* _What to do_
a: Name every forum user who posted a reply in the skyLED forum thread.
b: Answer these from the skyLED forum thread:
(i) What power is listed for the 48" model?
(ii) What price had the light dropped to?
(iii) About how many lumens does a 48" 54W T5HO put out?

* _Text provided_
^^^^^^^^^^^^^^^^
# skyLED anybody have one of these?



## 13razorbackfan (Sep 28, 2011)

Here are the specs on the 48" model.

462 bright white, blue, red LEDs
Total lumens 16632
Dimensions - 48"L x 3.5"W x 2"H
30% energy savings
Power 28W
Extendable bracket - 51" max length
Non-corrosive powder coated aluminum housing
Acrylic splash guard
Reflector
110V - 60Hz

I was going to get the reef bright from beamswork but everybody is out of stock and have no idea when they are getting more. As another person mentioned they have been selling well so maybe there is a backlog? Don't know. So I started looking around at other LED fixtures or rather ones that I could afford. I currently have a quad t5HO and want to maintain the same level of brightness or close to it.

Just curious if anybody has heard of these units.


----------



## DrTenochtitlan (Jun 17, 2012)

Gotta say, it looks like a nice light on paper! I sent a couple of PM's with some links and reviews, and they were all positive.


----------



## 13razorbackfan (Sep 28, 2011)

DrTenochtitlan said:


> Gotta say, it looks like a nice light on paper! I sent a couple of PM's with some links and reviews, and they were all positive.


Yeah....I am thinking about giving it a try. They appeared to have dropped in price to around $120 so it may be something I try out. The only thing that concerns me is the way it mounts to the tank and how it would mount with glass lids.


----------



## DrTenochtitlan (Jun 17, 2012)

13razorbackfan said:


> DrTenochtitlan said:
> 
> 
> > Gotta say, it looks like a nice light on paper! I sent a couple of PM's with some links and reviews, and they were all positive.
> ...


I noticed that myself. Go to this video around 1:46. It shows a close-up of the bracket:
http://www.youtube.com/watch?v=hcwQstB5 ... r_embedded

It looks to me like the little ledge that comes off the left side sits just on top of the glass. However, this guy doesn't have a top on at all, so it's hard to tell.


----------



## JimA (Nov 7, 2009)

Looks like a good option from the Beamworks, not sure why they needed to add the red LEDs, more blue and white makes more sense?

Sure has alot of lumens.


----------



## areuben (Jul 17, 2003)

They would probably be alright for a fish only tank if that's what you are looking for. 
462 ???? led's in one light - .06W each - basically the same as a Marineland single bright LED from China - probably made in the same place - different label. Bright?? white they claim - what's that, what's the spectrum, on the blueish side 10,000+ ?? - 6500 daylight?? or below 6500 like yellowish/greenish 3000??
16,000+???? lumens - I'm with JimA - seems like an awful lot of lumens when a 48" double bright with 24 1 watt leds has 1800 lumens??
The Marineland single brite 48" has 135 white??? .06W leds and it has 800 lumens?? I would guess they are the same xmas tree led's strung together with a real cheap driver. 
And all for $120??
I can't imagine how this light would be close to a quad T5HO, depending on which T5HO it is as they aren't all the same either. Depending on ballasts, etc they can vary but ballpark a 48" 54W T5HO is going to put out around 4500-5500 lumens - a quad of those I don't think would be equalled by a low-quality LED. The high end stuff like Aquaray , EcoTech, etc., different story with their high-end CREE led's. 
I guess at the price point you are talking about, they are pretty much all the same low end quality - good light to the human eye but when it comes down to plants or marine, forget it.
^^^^^^^^^^^^^^^^
* _Information provided_

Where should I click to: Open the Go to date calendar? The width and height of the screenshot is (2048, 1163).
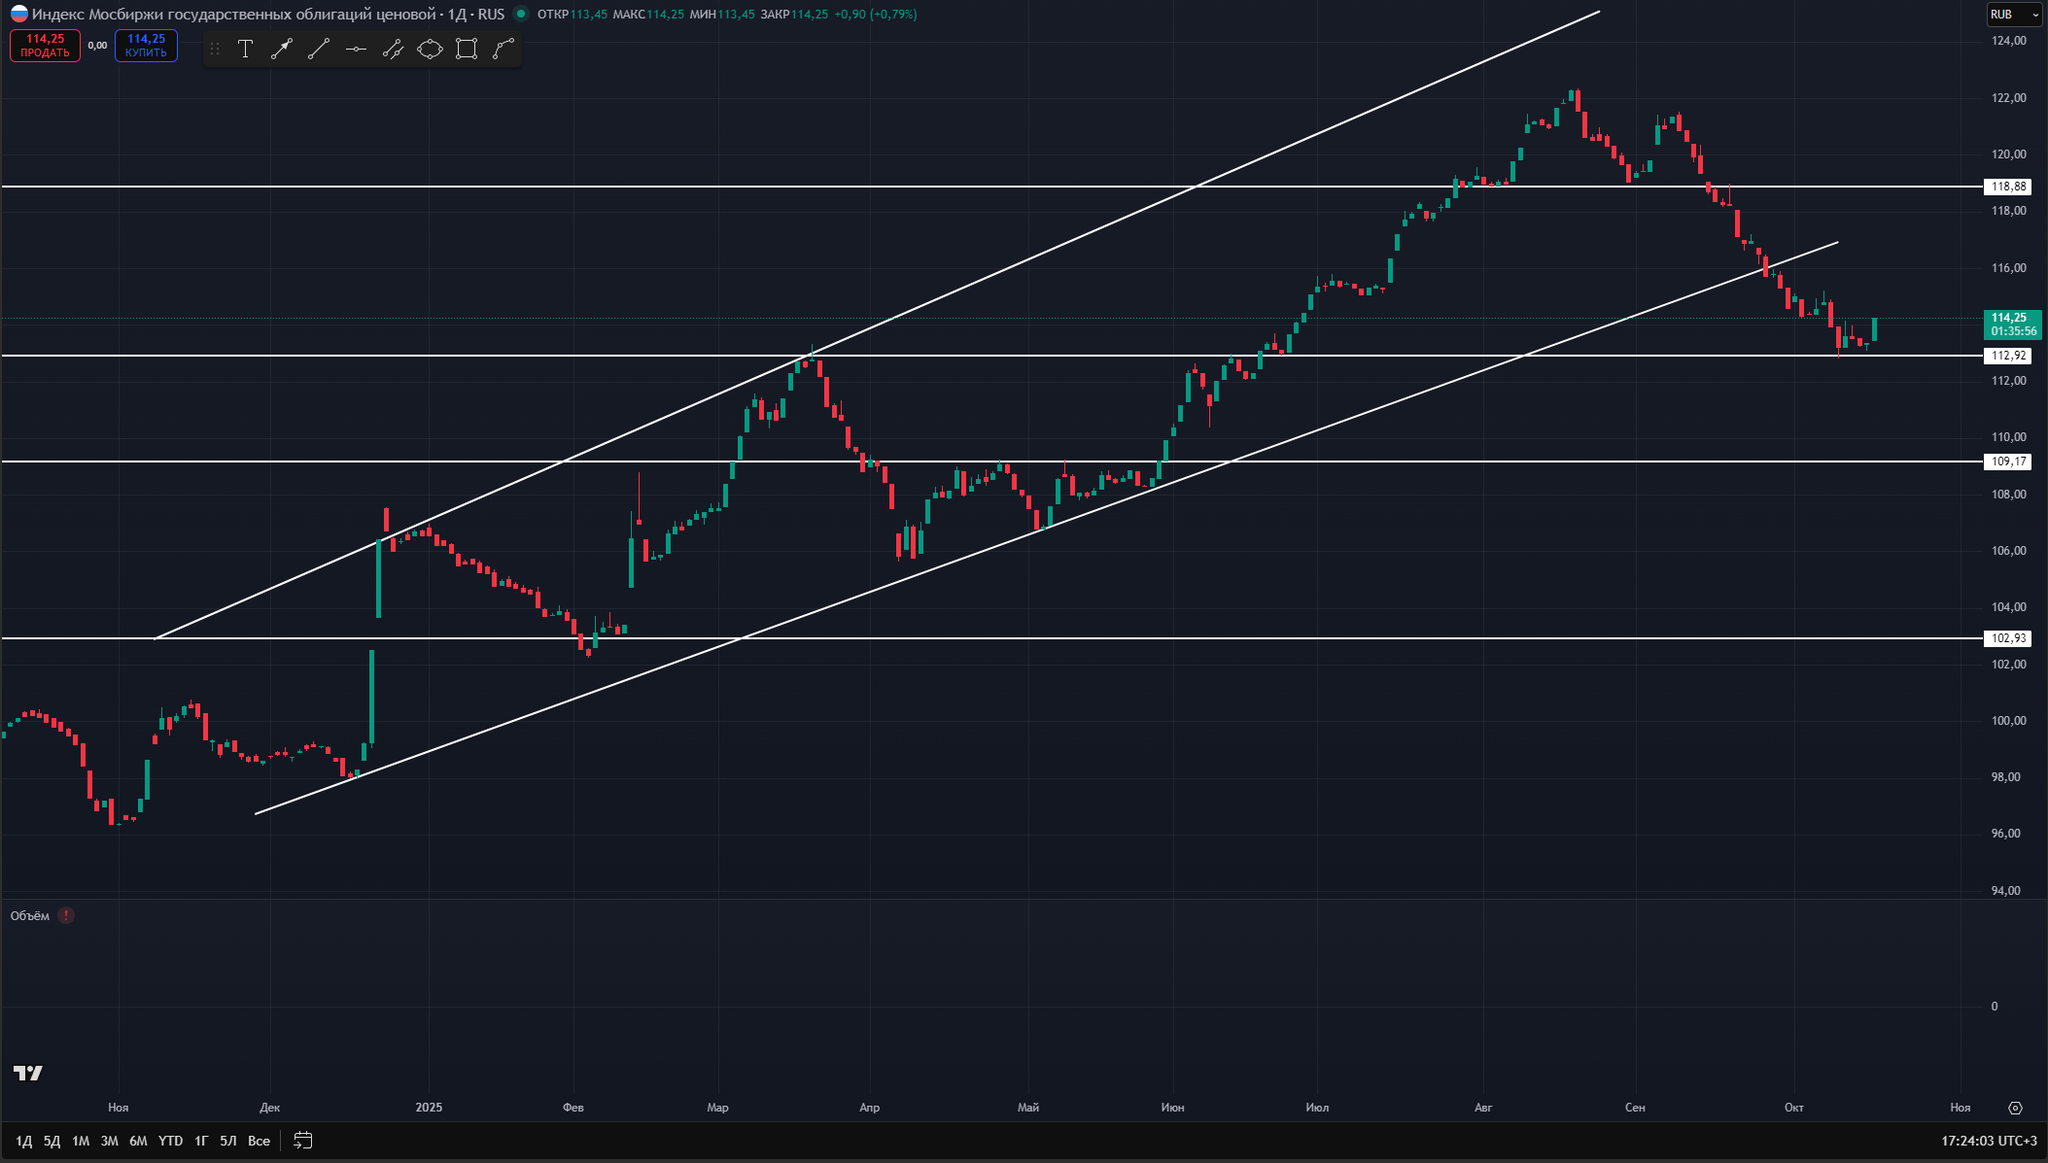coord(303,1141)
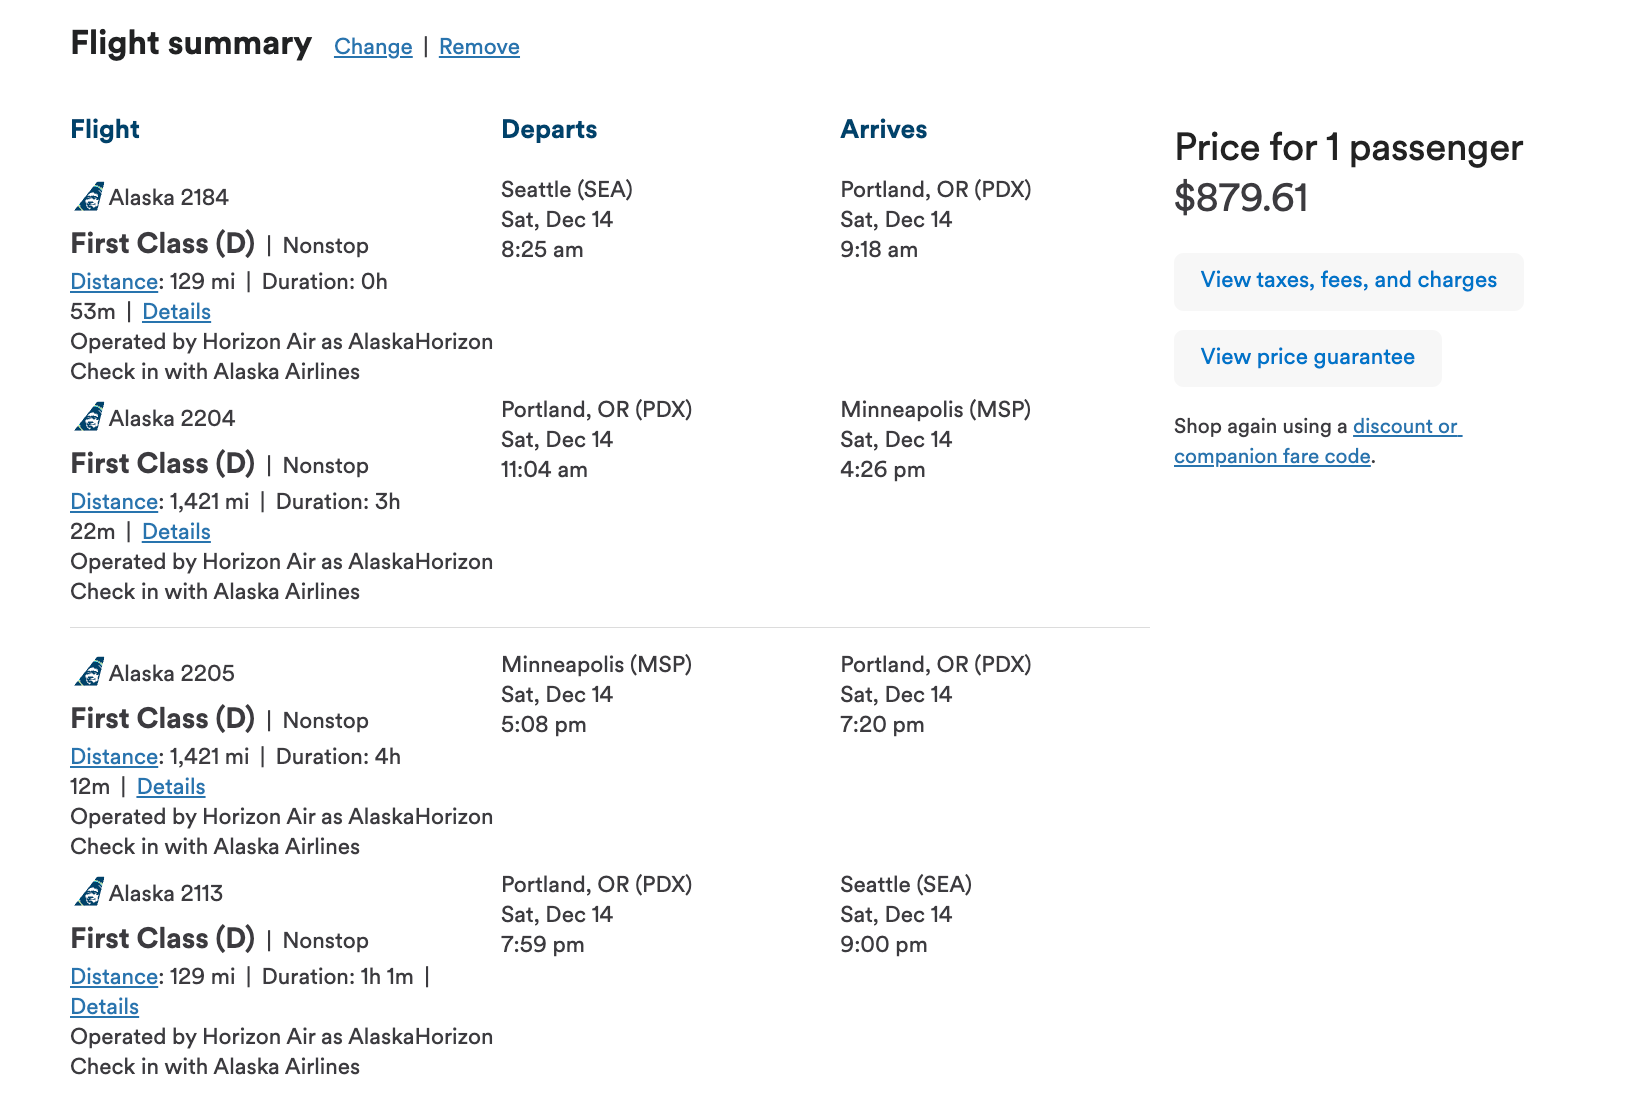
^^^^^^^^^^^^^^^^
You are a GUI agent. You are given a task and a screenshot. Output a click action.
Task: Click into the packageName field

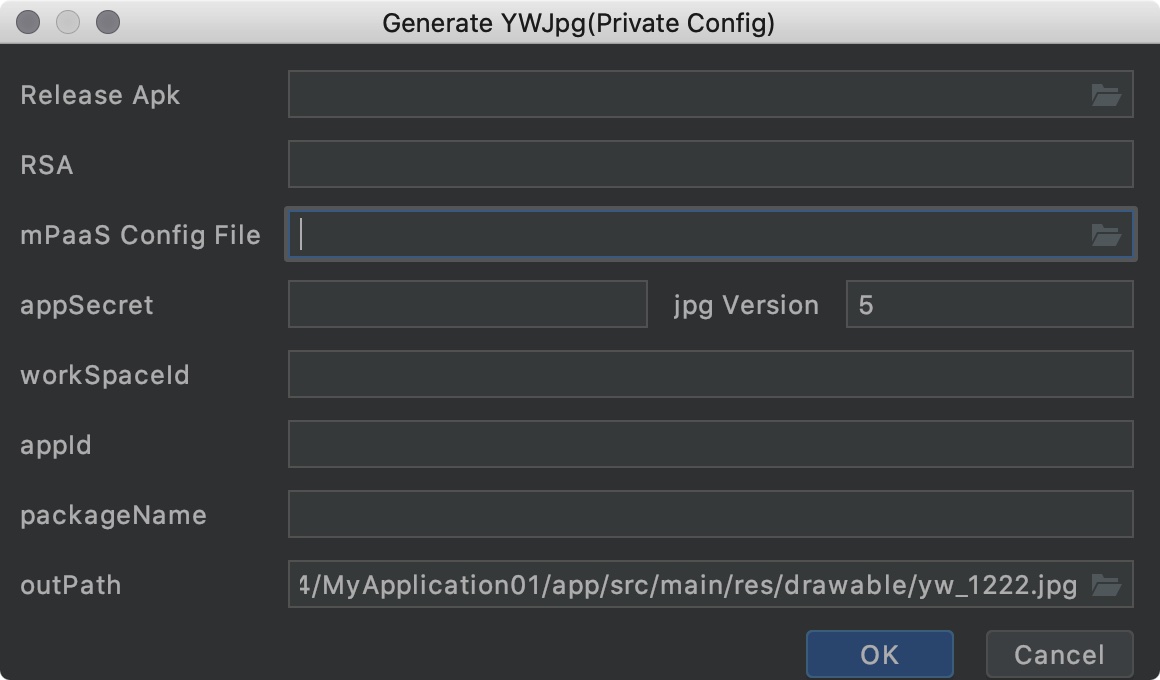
^^^^^^^^^^^^^^^^
* _Worked solutions_
a: 13razorbackfan, DrTenochtitlan, JimA, areuben

b:
(i) 28W
(ii) Around $120
(iii) Around 4500-5500 lumens